It's Alive!
Bread is often considered a metaphor for life. But one only has to sit in the presence of a baker making a slow rise loaf to be staggered by the spiritual symbolism involved in the process.
Many have noted this connection. But I was struck by it again as I sat last week in a Denver kitchen and watched my friend prepare a loaf of bread that was to be consumed the next evening. The preparation process took most of an afternoon, so our conversation naturally turned to the process as it unfolded.
He was working with live yeast. Knowing how yeast like this is often passed down from one baker to the next, I asked him where he got his yeast. “Out of the air, two years ago,” he replied. He went on, “I set up the conditions—water and flour—and the yeast begins to grow from the germs and microbes in the air around us. I call it ‘Wild Thing.’ Since then I just feed it and keep it alive.”
Something mysterious was afoot here.

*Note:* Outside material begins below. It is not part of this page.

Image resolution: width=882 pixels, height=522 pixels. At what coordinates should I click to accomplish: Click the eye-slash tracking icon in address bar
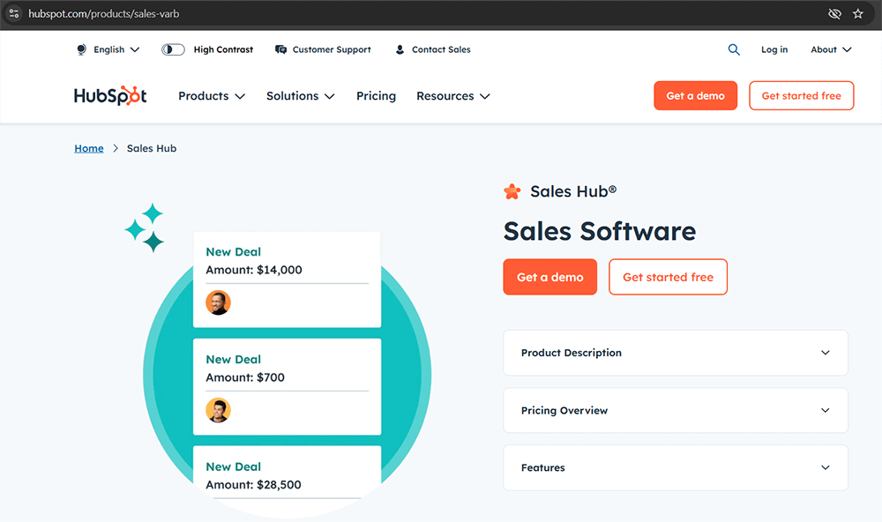[x=834, y=14]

My interest was peaked.
My friend then prepared the body to receive the levain (‘Wild Thing,’ the alive yeast mixture). After mixing the levain through the dough by hand, he left it to rest and rise, and then he repeated the process on the hour several more times. Finally, the dough is refrigerated overnight so that the fermentation process can infuse itself throughout the loaf. This is a similar process to the making of beer, which is actually liquid bread. The baking occurred the next morning to produce the loaf pictured above. To say that the results were fabulous is an understatement. But more than its taste, I felt like I had touched a deeper spiritual world.
Peter Reinhart, a master baker with a mystical orientation, points out that bread is a uniquely transformative food. Consider the process:
Dead to Alive – creating the yeast from the air
Alive to Dead – crushing the wheat seed to flour
Dead to Alive – adding the levain to the body
Alive to Dead – baking the loaf
Dead to Alive – ingesting the bread as food
In a non-dualistic universe, spiritual reality is not separate from physical reality. All of life is based on the same rhythms for those who have eyes to see. The sacred text states, “What you sow does not come to life unless it dies.” Our bodies are designed for spiritual leaven. We may not like the process or the time it takes, but there are no short cuts to a life that has been transformed by the spiritual. You can taste it in slow rise bread and see it in some of the people you meet who have been leavened by love and suffering.
Atheist philosopher Ludwig Feuerbach stated, “Man is what he eats.” By this he thought he was putting to rest any mystical speculations about human nature. In fact, he was expressing, without knowing it, a profoundly spiritual idea. Oh, to be as transformed as the bread.